The pipeline developed in the Python CLI format with following flags:

  • file_name: The file name e.g. precipitation_amount_1hour_Accumulation.nc in S3 bucket
  • date: Date of corresponding data in YYYY-MM format
  • timestamp_filter: The span of time between a specific start date and end date in YYYY-MM-DD format
  • resolution: Resolution for hierarchical geospatial indexing; default:10
  • output_path: Path to save the parquet file.

Setting up the environment

Use provided requirements.txt or Dockerfile to set up the envirnment.

Instructions for Docker

Build new image

Build a new docker image using provided Dockerfile. All the required packages would be installed for this pipeline. e.g.

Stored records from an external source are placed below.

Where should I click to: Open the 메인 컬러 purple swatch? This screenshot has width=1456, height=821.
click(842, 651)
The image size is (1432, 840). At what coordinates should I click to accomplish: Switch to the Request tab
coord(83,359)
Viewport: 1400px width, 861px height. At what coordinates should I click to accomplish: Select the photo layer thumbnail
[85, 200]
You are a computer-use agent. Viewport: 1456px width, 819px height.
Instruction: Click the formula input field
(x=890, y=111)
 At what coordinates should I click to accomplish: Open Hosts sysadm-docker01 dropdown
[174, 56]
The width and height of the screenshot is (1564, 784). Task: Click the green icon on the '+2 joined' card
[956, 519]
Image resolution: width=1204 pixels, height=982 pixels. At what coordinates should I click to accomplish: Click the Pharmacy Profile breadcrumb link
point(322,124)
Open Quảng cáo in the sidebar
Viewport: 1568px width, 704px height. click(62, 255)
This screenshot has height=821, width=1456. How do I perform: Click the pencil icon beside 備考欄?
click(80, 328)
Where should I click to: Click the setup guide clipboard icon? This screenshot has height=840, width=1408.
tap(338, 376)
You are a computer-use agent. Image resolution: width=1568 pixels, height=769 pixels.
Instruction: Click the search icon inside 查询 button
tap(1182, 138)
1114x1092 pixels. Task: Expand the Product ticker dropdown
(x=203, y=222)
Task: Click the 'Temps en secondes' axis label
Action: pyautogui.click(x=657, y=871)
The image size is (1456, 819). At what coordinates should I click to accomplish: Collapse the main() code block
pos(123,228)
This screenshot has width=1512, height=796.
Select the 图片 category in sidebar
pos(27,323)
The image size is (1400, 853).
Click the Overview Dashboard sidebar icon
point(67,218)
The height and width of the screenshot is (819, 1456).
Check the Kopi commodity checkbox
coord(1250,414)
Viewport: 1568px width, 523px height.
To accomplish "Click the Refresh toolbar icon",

docker build -t exp_env:0.0.1 .

Running container

The script can run directly or inside the container using the following code.

docker run --rm -it \
            -v $(pwd):/Geo_ETL_task \
            --name Geo_ETL_task \
            exp_env:0.0.1 \
            main.py --file_name precipitation_amount_1hour_Accumulation.nc --date 2022-05 \
            --timestamp_filter 2022-05-10 2022-05-15 \
            --output_path ./precipitation_amount_20220510_20220515.parquet

Running EC2 instance

Set up the AWS EC2 instance using the AWS_Bootstrapping_File.sh.